■ Aim of the exercise
Extend the blog post on the Sagrada Família basilica in Barcelona, picking up right after its final sentence.

■ Document extract
## start
January 17, 2021

God’s Majesty on Display in Barcelona


Crossing and Dome of the Sagrada Família Basilica

Since watching 60 Minutes Sunday night, I have not been able to stop thinking about the majestic vision portrayed in the show’s piece about one of the most remarkable buildings ever built by human hands: The Basílica i Temple Expiatori de la Sagrada Família in Barcelona, Spain.

The church was begun on March 19, 1882 by architect Francisco de Paula del Villar. At the end of 1883 Antoni Gaudí was commissioned to take up the work, which he continued until his death in 1926. Since then different architects have carried on his vision for this grand church in a project that has now proceeded for 140 years.

The building is in the center of Barcelona, and over the years it has become an icon of the city and its country. Millions of people visit every year and many more study its architectural and religious content.

It has always been an expiatory church, which means that since the outset it has been built from donations. Gaudí himself said: “The expiatory church of La Sagrada Família is made by the people and is mirrored in them. It is a work that is in the hands of God and the will of the people.”

in November 2010, La Sagrada Familia was consecrated as a minor basilica by Pope Benedict XVI. Though incomplete, it has been declared a UNESCO World Heritage site. The project is scheduled to be completed some time between 2020-2030, some 100 years after the death of its visionary, who has been called, “God’s Architect.”

I could go on talking about Gaudi’s amazing tribute to God’s majesty, but this marvel begs to be seen. I have included two videos below. The first is a shorter, contemplative portrait of the basilica. The second is a longer look at its history, and includes a fascinating look at the church’s facades and some of the symbolism portrayed on them.

If you want more, click the “60 Minutes” link above and you can watch their segment. And the website devoted to La Sagrada Familia (also linked above) is a treasure trove of information, pictures, etc.

Of this great building, one art critic said, “It is probably impossible to find a church building anything like it in the entire history of art.” One may have to go back to the Middle Ages to find such a building project for the glory of God. When asked about the time it would take to build such a structure, Gaudi is reported to have said, “My Client is not in a hurry.”

If any of our readers has visited La Sagrada Familia, I would especially love to hear from you today.


  1. Mike,

    I visited Sagrada Familia in 2006. Speaking as a low church evangelical more used to ’empty’ worship spaces, I found it to be a marvel.
## end
■ Information shown
## start
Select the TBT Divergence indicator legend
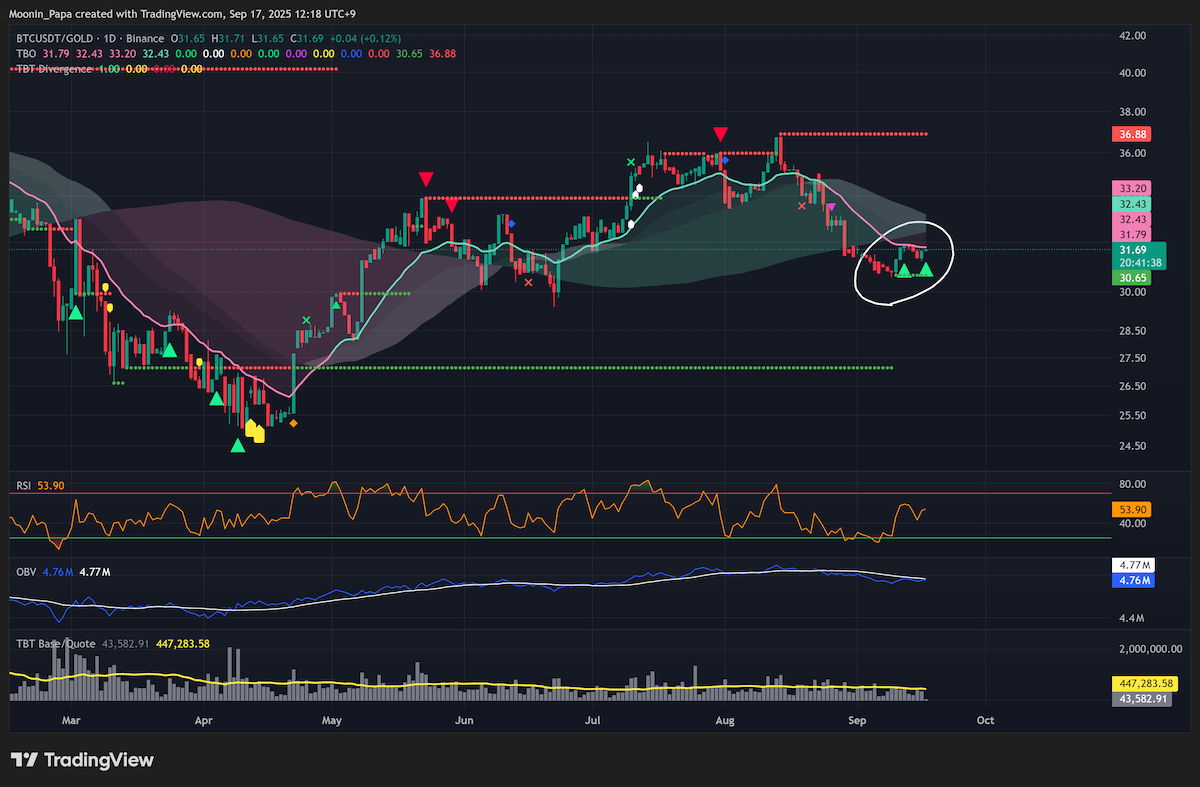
## end
■ Exercise result
    A couple of things struck me as a I walked round it. First, it is truly a building of the masses, being funded from donations (of course I put some money in a donation box – who wouldn’t want to see the completion of this amazing building?). The second thing was the timescale of the construction: where else in the world, in this age, would you see a building project measured in centuries? The only human project I could imagine that would be anything like this is some kind of future manned interstellar journey. Who else thinks in centuries anymore?

  2. I was there in 1986, when it was much more like a construction site than a building, and it definitely evoked deep feelings. Of course, they were more than a little bit tinged with melancholy — the reach-exceeding-grasp vibe was strong. Now that the end is in sight and the church is in use, I imagine it would be a different experience.

  3. I visited Sagrada July 2012. While I know some of the locals object to the strong difference in style between the Nativity facade (Gaudi ‘original’) and the Passion facade (heavily influenced by Subirachs), I found the hard lines of the latter added to the story. It doesn’t ‘strike fear’, but it certainly does provide a very strong contrast to the Nativity.

    The interior was magnificent, and the it was amazing how things worked together, with colours of windows adding to the effect of the different colours of the columns. If there was one ‘oddity’ that struck me in terms of a worship area, it would be that my eyes were constantly drawn up, and not to the front to the sanctuary. Perhaps a bit of Gaudi theology in that?

    The detail in the building is amazing, down to the ‘inner-land’ exterior column having a tortoise under it, with the ‘sea-side’ column having a turtle under it. Lots and lots of time required to appreciate it all.

    It is already an imposing building on the Barcelona landscape, but its central spire will be enormous. I hope it won’t overpower the building itself. The impression the building has left on me so far means that it will be on my list to see again once it is complete, God willing.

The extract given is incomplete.